_WHAT IS EXPECTED_: Return the records, each one exactly as written.

(Saved entries)
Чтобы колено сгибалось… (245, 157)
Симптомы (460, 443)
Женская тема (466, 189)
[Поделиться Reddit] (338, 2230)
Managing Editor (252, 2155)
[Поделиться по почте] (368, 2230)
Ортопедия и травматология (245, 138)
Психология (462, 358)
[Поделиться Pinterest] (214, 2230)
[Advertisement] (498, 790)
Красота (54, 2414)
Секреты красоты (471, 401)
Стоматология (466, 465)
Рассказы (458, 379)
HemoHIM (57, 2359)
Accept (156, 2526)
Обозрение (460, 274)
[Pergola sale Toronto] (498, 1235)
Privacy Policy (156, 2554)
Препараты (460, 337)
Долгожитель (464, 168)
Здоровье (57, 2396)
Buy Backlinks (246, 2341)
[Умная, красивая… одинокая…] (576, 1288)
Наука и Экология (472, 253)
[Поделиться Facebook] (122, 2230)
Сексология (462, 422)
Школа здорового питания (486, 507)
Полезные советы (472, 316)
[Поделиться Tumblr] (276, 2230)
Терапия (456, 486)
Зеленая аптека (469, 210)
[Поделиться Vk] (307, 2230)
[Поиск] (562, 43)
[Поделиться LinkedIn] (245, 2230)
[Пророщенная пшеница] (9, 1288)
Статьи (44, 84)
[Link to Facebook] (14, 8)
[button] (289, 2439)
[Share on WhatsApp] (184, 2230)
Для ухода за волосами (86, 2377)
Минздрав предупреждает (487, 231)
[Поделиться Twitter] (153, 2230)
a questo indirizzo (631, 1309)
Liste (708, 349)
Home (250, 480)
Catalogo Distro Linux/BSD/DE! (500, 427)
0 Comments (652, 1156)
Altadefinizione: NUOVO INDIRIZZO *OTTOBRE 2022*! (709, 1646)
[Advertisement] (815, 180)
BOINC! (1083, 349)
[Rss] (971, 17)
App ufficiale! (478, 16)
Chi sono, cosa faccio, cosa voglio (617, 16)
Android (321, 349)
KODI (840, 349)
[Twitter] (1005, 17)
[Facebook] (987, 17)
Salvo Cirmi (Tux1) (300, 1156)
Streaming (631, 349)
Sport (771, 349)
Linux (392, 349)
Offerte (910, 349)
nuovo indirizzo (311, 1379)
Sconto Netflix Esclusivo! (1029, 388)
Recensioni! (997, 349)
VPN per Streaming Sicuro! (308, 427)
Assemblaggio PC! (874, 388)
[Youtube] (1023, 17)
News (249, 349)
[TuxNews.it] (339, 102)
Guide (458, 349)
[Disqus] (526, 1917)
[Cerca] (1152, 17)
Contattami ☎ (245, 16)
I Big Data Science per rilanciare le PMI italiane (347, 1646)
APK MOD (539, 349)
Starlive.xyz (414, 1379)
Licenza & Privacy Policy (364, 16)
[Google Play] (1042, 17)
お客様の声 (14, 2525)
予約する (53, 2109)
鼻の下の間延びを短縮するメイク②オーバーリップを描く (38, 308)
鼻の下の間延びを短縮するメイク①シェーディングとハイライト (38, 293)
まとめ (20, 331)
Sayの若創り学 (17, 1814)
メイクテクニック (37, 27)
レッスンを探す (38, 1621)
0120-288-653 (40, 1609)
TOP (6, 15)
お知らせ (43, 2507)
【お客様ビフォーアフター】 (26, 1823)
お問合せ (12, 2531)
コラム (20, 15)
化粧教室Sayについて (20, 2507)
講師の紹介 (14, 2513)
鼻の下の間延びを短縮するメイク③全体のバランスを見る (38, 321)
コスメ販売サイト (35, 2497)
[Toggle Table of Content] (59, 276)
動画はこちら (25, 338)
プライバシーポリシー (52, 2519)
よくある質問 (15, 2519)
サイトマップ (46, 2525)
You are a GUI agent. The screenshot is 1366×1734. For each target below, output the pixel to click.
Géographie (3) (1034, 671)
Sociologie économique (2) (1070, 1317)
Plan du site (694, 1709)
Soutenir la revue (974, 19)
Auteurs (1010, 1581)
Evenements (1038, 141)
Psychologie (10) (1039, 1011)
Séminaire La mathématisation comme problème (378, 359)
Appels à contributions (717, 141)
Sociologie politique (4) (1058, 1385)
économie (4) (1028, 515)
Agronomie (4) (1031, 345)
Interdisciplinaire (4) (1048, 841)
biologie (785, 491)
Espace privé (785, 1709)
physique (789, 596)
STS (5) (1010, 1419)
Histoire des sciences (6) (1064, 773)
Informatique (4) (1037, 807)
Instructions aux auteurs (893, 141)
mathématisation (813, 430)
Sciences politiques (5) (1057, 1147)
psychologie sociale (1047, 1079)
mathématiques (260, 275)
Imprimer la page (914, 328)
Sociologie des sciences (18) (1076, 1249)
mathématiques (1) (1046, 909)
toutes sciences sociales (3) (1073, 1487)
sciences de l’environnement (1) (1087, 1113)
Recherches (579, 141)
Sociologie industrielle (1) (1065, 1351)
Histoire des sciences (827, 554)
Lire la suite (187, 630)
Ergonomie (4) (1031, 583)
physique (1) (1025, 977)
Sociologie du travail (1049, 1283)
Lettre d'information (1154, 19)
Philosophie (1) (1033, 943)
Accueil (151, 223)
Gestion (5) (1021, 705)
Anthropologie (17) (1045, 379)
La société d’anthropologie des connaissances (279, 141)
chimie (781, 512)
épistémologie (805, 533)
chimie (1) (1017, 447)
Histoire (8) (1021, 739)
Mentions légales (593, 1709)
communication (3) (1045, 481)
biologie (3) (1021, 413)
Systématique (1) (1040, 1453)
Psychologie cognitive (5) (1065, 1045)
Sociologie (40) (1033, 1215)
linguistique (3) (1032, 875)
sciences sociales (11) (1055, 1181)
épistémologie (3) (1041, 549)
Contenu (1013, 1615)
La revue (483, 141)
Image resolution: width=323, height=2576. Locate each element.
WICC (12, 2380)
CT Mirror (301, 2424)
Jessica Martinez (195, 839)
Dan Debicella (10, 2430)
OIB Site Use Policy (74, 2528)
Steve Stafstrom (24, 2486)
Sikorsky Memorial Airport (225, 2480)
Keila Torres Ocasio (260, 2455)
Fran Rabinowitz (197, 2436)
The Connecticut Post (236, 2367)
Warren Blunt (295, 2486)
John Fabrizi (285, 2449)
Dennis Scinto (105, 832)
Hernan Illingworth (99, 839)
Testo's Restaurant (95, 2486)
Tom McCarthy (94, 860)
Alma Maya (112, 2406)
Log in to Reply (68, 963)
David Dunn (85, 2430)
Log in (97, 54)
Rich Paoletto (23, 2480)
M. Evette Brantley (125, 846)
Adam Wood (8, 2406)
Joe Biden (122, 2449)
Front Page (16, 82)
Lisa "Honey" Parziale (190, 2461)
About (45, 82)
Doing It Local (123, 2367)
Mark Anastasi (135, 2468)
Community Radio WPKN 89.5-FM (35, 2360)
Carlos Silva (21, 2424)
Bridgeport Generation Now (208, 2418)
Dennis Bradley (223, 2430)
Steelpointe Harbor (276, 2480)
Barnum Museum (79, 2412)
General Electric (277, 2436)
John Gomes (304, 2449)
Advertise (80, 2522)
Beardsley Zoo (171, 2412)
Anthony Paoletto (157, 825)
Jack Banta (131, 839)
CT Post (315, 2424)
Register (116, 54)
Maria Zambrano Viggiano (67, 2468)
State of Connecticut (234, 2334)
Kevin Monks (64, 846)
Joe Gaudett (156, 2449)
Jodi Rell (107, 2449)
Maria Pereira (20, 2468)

_REPLY TO THE EXERCISE_:
Чтобы колено сгибалось… (245, 157)
Симптомы (460, 443)
Женская тема (466, 189)
[Поделиться Reddit] (338, 2230)
Managing Editor (252, 2155)
[Поделиться по почте] (368, 2230)
Ортопедия и травматология (245, 138)
Психология (462, 358)
[Поделиться Pinterest] (214, 2230)
[Advertisement] (498, 790)
Красота (54, 2414)
Секреты красоты (471, 401)
Стоматология (466, 465)
Рассказы (458, 379)
HemoHIM (57, 2359)
Accept (156, 2526)
Обозрение (460, 274)
[Pergola sale Toronto] (498, 1235)
Privacy Policy (156, 2554)
Препараты (460, 337)
Долгожитель (464, 168)
Здоровье (57, 2396)
Buy Backlinks (246, 2341)
[Умная, красивая… одинокая…] (576, 1288)
Наука и Экология (472, 253)
[Поделиться Facebook] (122, 2230)
Сексология (462, 422)
Школа здорового питания (486, 507)
Полезные советы (472, 316)
[Поделиться Tumblr] (276, 2230)
Терапия (456, 486)
Зеленая аптека (469, 210)
[Поделиться Vk] (307, 2230)
[Поиск] (562, 43)
[Поделиться LinkedIn] (245, 2230)
[Пророщенная пшеница] (9, 1288)
Статьи (44, 84)
[Link to Facebook] (14, 8)
[button] (289, 2439)
[Share on WhatsApp] (184, 2230)
Для ухода за волосами (86, 2377)
Минздрав предупреждает (487, 231)
[Поделиться Twitter] (153, 2230)
a questo indirizzo (631, 1309)
Liste (708, 349)
Home (250, 480)
Catalogo Distro Linux/BSD/DE! (500, 427)
0 Comments (652, 1156)
Altadefinizione: NUOVO INDIRIZZO *OTTOBRE 2022*! (709, 1646)
[Advertisement] (815, 180)
BOINC! (1083, 349)
[Rss] (971, 17)
App ufficiale! (478, 16)
Chi sono, cosa faccio, cosa voglio (617, 16)
Android (321, 349)
KODI (840, 349)
[Twitter] (1005, 17)
[Facebook] (987, 17)
Salvo Cirmi (Tux1) (300, 1156)
Streaming (631, 349)
Sport (771, 349)
Linux (392, 349)
Offerte (910, 349)
nuovo indirizzo (311, 1379)
Sconto Netflix Esclusivo! (1029, 388)
Recensioni! (997, 349)
VPN per Streaming Sicuro! (308, 427)
Assemblaggio PC! (874, 388)
[Youtube] (1023, 17)
News (249, 349)
[TuxNews.it] (339, 102)
Guide (458, 349)
[Disqus] (526, 1917)
[Cerca] (1152, 17)
Contattami ☎ (245, 16)
I Big Data Science per rilanciare le PMI italiane (347, 1646)
APK MOD (539, 349)
Starlive.xyz (414, 1379)
Licenza & Privacy Policy (364, 16)
[Google Play] (1042, 17)
お客様の声 (14, 2525)
予約する (53, 2109)
鼻の下の間延びを短縮するメイク②オーバーリップを描く (38, 308)
鼻の下の間延びを短縮するメイク①シェーディングとハイライト (38, 293)
まとめ (20, 331)
Sayの若創り学 (17, 1814)
メイクテクニック (37, 27)
レッスンを探す (38, 1621)
0120-288-653 (40, 1609)
TOP (6, 15)
お知らせ (43, 2507)
【お客様ビフォーアフター】 (26, 1823)
お問合せ (12, 2531)
コラム (20, 15)
化粧教室Sayについて (20, 2507)
講師の紹介 (14, 2513)
鼻の下の間延びを短縮するメイク③全体のバランスを見る (38, 321)
コスメ販売サイト (35, 2497)
[Toggle Table of Content] (59, 276)
動画はこちら (25, 338)
プライバシーポリシー (52, 2519)
よくある質問 (15, 2519)
サイトマップ (46, 2525)
You are a GUI agent. The screenshot is 1366×1734. For each target below, output the pixel to click.
Géographie (3) (1034, 671)
Sociologie économique (2) (1070, 1317)
Plan du site (694, 1709)
Soutenir la revue (974, 19)
Auteurs (1010, 1581)
Evenements (1038, 141)
Psychologie (10) (1039, 1011)
Séminaire La mathématisation comme problème (378, 359)
Appels à contributions (717, 141)
Sociologie politique (4) (1058, 1385)
économie (4) (1028, 515)
Agronomie (4) (1031, 345)
Interdisciplinaire (4) (1048, 841)
biologie (785, 491)
Espace privé (785, 1709)
physique (789, 596)
STS (5) (1010, 1419)
Histoire des sciences (6) (1064, 773)
Informatique (4) (1037, 807)
Instructions aux auteurs (893, 141)
mathématisation (813, 430)
Sciences politiques (5) (1057, 1147)
psychologie sociale (1047, 1079)
mathématiques (260, 275)
Imprimer la page (914, 328)
Sociologie des sciences (18) (1076, 1249)
mathématiques (1) (1046, 909)
toutes sciences sociales (3) (1073, 1487)
sciences de l’environnement (1) (1087, 1113)
Recherches (579, 141)
Sociologie industrielle (1) (1065, 1351)
Histoire des sciences (827, 554)
Lire la suite (187, 630)
Ergonomie (4) (1031, 583)
physique (1) (1025, 977)
Sociologie du travail (1049, 1283)
Lettre d'information (1154, 19)
Philosophie (1) (1033, 943)
Accueil (151, 223)
Gestion (5) (1021, 705)
Anthropologie (17) (1045, 379)
La société d’anthropologie des connaissances (279, 141)
chimie (781, 512)
épistémologie (805, 533)
chimie (1) (1017, 447)
Histoire (8) (1021, 739)
Mentions légales (593, 1709)
communication (3) (1045, 481)
biologie (3) (1021, 413)
Systématique (1) (1040, 1453)
Psychologie cognitive (5) (1065, 1045)
Sociologie (40) (1033, 1215)
linguistique (3) (1032, 875)
sciences sociales (11) (1055, 1181)
épistémologie (3) (1041, 549)
Contenu (1013, 1615)
La revue (483, 141)
Image resolution: width=323, height=2576. Locate each element.
WICC (12, 2380)
CT Mirror (301, 2424)
Jessica Martinez (195, 839)
Dan Debicella (10, 2430)
OIB Site Use Policy (74, 2528)
Steve Stafstrom (24, 2486)
Sikorsky Memorial Airport (225, 2480)
Keila Torres Ocasio (260, 2455)
Fran Rabinowitz (197, 2436)
The Connecticut Post (236, 2367)
Warren Blunt (295, 2486)
John Fabrizi (285, 2449)
Dennis Scinto (105, 832)
Hernan Illingworth (99, 839)
Testo's Restaurant (95, 2486)
Tom McCarthy (94, 860)
Alma Maya (112, 2406)
Log in to Reply (68, 963)
David Dunn (85, 2430)
Log in (97, 54)
Rich Paoletto (23, 2480)
M. Evette Brantley (125, 846)
Adam Wood (8, 2406)
Joe Biden (122, 2449)
Front Page (16, 82)
Lisa "Honey" Parziale (190, 2461)
About (45, 82)
Doing It Local (123, 2367)
Mark Anastasi (135, 2468)
Community Radio WPKN 89.5-FM (35, 2360)
Carlos Silva (21, 2424)
Bridgeport Generation Now (208, 2418)
Dennis Bradley (223, 2430)
Steelpointe Harbor (276, 2480)
Barnum Museum (79, 2412)
General Electric (277, 2436)
John Gomes (304, 2449)
Advertise (80, 2522)
Beardsley Zoo (171, 2412)
Anthony Paoletto (157, 825)
Jack Banta (131, 839)
CT Post (315, 2424)
Register (116, 54)
Maria Zambrano Viggiano (67, 2468)
State of Connecticut (234, 2334)
Kevin Monks (64, 846)
Joe Gaudett (156, 2449)
Jodi Rell (107, 2449)
Maria Pereira (20, 2468)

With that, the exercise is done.